#### [Quellenauszug]
════════

Am Zoll von Montenegro.

Wir fahren also nichts ahnend vor. Im Gegensatz zur Zollstation auf der Bosnischen Seite, die gross mit viel Stahl und hohem Dach gebaut, vor sich hin rostet,
finden wir hier eher so eine minimale Version vor. Montenegro ist ja auch ein kleines Land.
Ich freue mich diese Schwarzberge zu durchfahren.

Zwei Pässe unterschiedlicher Farbe, Autoausweis, grüne Karte, alles noch von vorher in der Hand, reiche ich diese Akten dem Zöllner. Der schaut sich alles gut an. Ich denke vielleicht hätte ich rasieren sollen und die Haare schneiden. Aber ich wollte das erst in Kreta tun. So symbolisch eben, als Abschluss einer langen Leidenszeit.
Den iranischen Pass schaut er etwas länger an. Kunststück, die schreiben ja von der anderen Seite her. Auch ihre Bücher und Zeitungen und so.

Meine woman need visa. No visa no going here. Das ist mal eine klare Ansage.
Kenne ich doch so Zeugs.
Null problemo, have much time we buy transit visa and pay cash.

One moment wait please here, i speek with scheff, meint er und verschwindet im Zollhaus.

Wir warten. Wir sind auch gerade die einzigen hier an der Zollstation bis auf drei Hunde die dauernd der einen Hündin nach geifern. Bei minus 5 Grad. Die kennen aber auch nichts.

Zwei Songs Gedudel später, vom lokalen Radiosender, kommt er wieder raus.
Sorgenvolles Gesicht. Wir möchten doch reinkommen in die Station.
Machen wir gern, wollte ich mir doch schon immer eine Zollstation in Montenegro von innen ansehen. Locationscouting heisst das in der Sprache der Filmer.

Wir schliessen den Bus ab und folgen dem Mann in die Zollstation wo zwei weitere Zöllner drin stecken. Ich kriege nasse Füsse vom Schneematsch, habe ich doch bloss so Plastiksandalen mit Lüftunslöchern an.

Einer hat nur noch einen Zahn. Er sitzt über ein grosses Journal gebeugt an einem der beiden Schreibtische. Der andere Zöllner schaut aus wie Omar Sharif so um die vierzig und steht neben dem, mit dem einen Zahn, der jetzt vom Journal zu uns hochschaut.
Es ist kalt wie in einer Hundehütte. Mir fällt sofort die grosse Kunststoffbox mit Kuchenstücken auf.
Das wäre jetzt doch ein netter Zug. So rein touristisch gesehen, das mit dem Kuchen von Mutti.
Ich würde den Kuchen natürlich wohlwollend beurteilen. Sofern er mir angeboten würde.

Ansonsten, ein uralter Computer mit Bildschirm, ein weiterer Computer ohne Bildschirm, ein paar Stempel, Unmengen an Papier auf beiden Schreibtischen und Schneematsch auf dem Holzboden.
Und ein Funkgerät mit Telefonhörer hängt an der Wand. Eine Kiste mit Werkzeug drunter. Genial. Ich freue mich schon auf die Visa Verhandlungen hier. Ein Fach mit Formularen kann ich grad noch nicht ausmachen. So wichtige Sachen wie Formulare sind ja auch nicht vorne im Büro.

════════

#### [Auszüge der Auflistung]
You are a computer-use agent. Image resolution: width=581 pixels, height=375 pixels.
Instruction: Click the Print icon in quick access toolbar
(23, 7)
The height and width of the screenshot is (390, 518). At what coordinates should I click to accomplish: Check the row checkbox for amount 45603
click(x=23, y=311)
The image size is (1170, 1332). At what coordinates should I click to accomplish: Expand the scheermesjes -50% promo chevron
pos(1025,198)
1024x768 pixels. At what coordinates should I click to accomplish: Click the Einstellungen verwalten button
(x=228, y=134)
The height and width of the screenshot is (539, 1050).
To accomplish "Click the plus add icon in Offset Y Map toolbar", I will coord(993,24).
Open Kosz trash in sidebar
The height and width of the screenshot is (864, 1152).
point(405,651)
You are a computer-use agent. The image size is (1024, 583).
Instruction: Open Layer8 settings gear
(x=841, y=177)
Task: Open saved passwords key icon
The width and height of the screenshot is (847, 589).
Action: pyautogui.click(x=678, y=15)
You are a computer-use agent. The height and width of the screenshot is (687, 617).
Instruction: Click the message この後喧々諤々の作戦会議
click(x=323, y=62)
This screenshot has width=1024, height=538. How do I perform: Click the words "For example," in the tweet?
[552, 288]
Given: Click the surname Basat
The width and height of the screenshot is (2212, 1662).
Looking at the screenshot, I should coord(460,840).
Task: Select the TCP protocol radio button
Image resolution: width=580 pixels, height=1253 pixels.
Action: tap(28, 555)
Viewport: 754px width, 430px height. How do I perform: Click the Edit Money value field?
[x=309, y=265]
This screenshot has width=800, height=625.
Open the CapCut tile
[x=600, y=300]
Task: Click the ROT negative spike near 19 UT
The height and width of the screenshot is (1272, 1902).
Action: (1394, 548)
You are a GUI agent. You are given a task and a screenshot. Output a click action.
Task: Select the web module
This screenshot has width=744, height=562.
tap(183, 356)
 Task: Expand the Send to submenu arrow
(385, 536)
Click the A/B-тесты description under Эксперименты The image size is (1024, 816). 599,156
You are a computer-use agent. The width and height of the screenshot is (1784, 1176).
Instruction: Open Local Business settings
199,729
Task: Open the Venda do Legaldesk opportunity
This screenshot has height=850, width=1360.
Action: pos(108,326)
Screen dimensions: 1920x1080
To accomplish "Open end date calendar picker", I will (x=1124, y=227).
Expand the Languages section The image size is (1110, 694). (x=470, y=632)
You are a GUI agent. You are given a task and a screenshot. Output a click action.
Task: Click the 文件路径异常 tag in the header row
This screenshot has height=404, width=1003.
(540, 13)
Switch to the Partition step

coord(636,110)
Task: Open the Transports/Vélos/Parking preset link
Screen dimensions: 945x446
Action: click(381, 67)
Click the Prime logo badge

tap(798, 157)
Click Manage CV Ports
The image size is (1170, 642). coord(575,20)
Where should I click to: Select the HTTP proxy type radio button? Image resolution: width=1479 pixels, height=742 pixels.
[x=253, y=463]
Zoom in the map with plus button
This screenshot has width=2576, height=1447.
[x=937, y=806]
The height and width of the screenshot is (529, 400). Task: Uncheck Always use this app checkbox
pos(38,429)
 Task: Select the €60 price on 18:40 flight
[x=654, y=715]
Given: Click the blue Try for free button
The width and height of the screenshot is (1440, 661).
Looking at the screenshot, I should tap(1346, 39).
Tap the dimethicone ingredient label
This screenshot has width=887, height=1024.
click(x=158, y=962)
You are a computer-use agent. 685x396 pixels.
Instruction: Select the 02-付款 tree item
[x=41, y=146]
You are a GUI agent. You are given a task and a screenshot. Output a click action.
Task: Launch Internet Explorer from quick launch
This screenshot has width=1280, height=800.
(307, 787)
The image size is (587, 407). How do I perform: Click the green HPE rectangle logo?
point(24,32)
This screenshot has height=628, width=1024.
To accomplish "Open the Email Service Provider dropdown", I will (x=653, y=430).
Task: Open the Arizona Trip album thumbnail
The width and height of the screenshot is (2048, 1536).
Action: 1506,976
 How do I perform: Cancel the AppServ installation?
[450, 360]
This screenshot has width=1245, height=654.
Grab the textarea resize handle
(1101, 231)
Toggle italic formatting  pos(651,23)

════════

#### [Zu erledigen]
1) Fasse den Text über den Zoll von Montenegro in zwei Sätzen zusammen.
2) Führe den Text über den Zoll von Montenegro ab seinem letzten Satz weiter.

#### [Gegebene Antworten]
1) An der kleinen Zollstation von Montenegro erklärt der Zöllner, dass die Begleiterin ein Visum braucht, woraufhin angeboten wird, ein Transitvisum bar zu bezahlen. Nach einer Rücksprache mit dem Chef werden die Reisenden in die eiskalte Station gebeten, wo zwei weitere Zöllner, eine Box mit Kuchenstücken, alte Computer, Stempel und viel Papier zu sehen sind.

2)
Omar Sharif schaut blenden aus. Hergottsack, und das hier oben in den Bergen.
Omar zückt ein Smartphone, dirigiert auf einer App rum und macht Asudeh klar, der Iran gehöre nicht zum Schengenraum. Ich bin der Meinung, meine Frau gehöre zu mir und die Schweiz hätte freien Zutritt in den Schengenraum und wir seien eh auf der Durchreise und meine Frau hätte ja einen Aufenthaltsausweis für die Schweiz.
Zudem ist den Montenegro überhaupt schon im Schengenraum, also den Euro haben die ja schon. Und Schengen sei weit weg und so. Wir wollen Zeit gewinnen.

Und wenn schon. Wir würden dann eben ein Durchreisevisa beantragen. Nicht politisches Asyl, damit das schon mal klar sei.
Alle drei diskutieren, wir lächeln mal etwas, dann schauen wir mal ernst in die Runde dann wieder locker, nicken viel und so weiter.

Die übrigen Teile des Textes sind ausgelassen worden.